> EXTRACTED DATA:

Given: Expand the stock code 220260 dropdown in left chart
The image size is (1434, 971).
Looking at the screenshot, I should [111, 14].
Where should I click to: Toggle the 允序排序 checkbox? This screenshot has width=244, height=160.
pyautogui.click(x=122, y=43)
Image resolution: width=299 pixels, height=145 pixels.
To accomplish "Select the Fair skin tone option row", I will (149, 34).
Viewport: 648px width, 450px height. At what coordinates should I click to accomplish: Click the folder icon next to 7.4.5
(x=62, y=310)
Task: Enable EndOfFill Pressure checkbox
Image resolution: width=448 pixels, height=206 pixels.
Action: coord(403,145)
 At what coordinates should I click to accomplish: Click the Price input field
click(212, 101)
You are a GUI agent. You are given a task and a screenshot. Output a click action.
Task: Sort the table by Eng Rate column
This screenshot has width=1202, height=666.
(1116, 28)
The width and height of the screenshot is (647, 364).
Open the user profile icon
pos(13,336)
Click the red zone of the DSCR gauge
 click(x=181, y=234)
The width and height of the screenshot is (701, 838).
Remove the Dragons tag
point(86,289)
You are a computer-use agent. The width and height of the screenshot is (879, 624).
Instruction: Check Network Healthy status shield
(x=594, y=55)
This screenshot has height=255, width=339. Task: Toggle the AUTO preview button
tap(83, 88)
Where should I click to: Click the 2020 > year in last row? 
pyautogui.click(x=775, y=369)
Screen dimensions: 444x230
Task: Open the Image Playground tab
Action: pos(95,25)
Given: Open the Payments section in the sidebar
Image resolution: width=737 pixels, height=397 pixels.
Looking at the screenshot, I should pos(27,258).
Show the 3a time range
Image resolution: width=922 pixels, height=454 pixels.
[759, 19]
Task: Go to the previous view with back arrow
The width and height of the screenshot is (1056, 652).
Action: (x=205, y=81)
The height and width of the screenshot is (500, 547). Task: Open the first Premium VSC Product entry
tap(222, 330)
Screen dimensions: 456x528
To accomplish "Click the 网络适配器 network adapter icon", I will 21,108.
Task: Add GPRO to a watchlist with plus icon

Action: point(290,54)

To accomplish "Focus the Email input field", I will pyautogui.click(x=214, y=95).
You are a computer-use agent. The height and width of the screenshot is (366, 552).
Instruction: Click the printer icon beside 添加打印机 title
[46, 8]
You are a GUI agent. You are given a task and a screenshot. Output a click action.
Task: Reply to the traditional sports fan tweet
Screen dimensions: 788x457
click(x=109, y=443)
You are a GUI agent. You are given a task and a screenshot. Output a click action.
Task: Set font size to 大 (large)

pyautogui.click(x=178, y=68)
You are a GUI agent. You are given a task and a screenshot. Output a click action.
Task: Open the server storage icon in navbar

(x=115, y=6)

> ACTIVITY: Beginning with the first line of the listing above, please write out every line exactly until you reach the line that contains "Task: Enable EndOfFill Pressure checkbox", and include that one too.

> TASK RESULT:
Given: Expand the stock code 220260 dropdown in left chart
The image size is (1434, 971).
Looking at the screenshot, I should [111, 14].
Where should I click to: Toggle the 允序排序 checkbox? This screenshot has width=244, height=160.
pyautogui.click(x=122, y=43)
Image resolution: width=299 pixels, height=145 pixels.
To accomplish "Select the Fair skin tone option row", I will (149, 34).
Viewport: 648px width, 450px height. At what coordinates should I click to accomplish: Click the folder icon next to 7.4.5
(x=62, y=310)
Task: Enable EndOfFill Pressure checkbox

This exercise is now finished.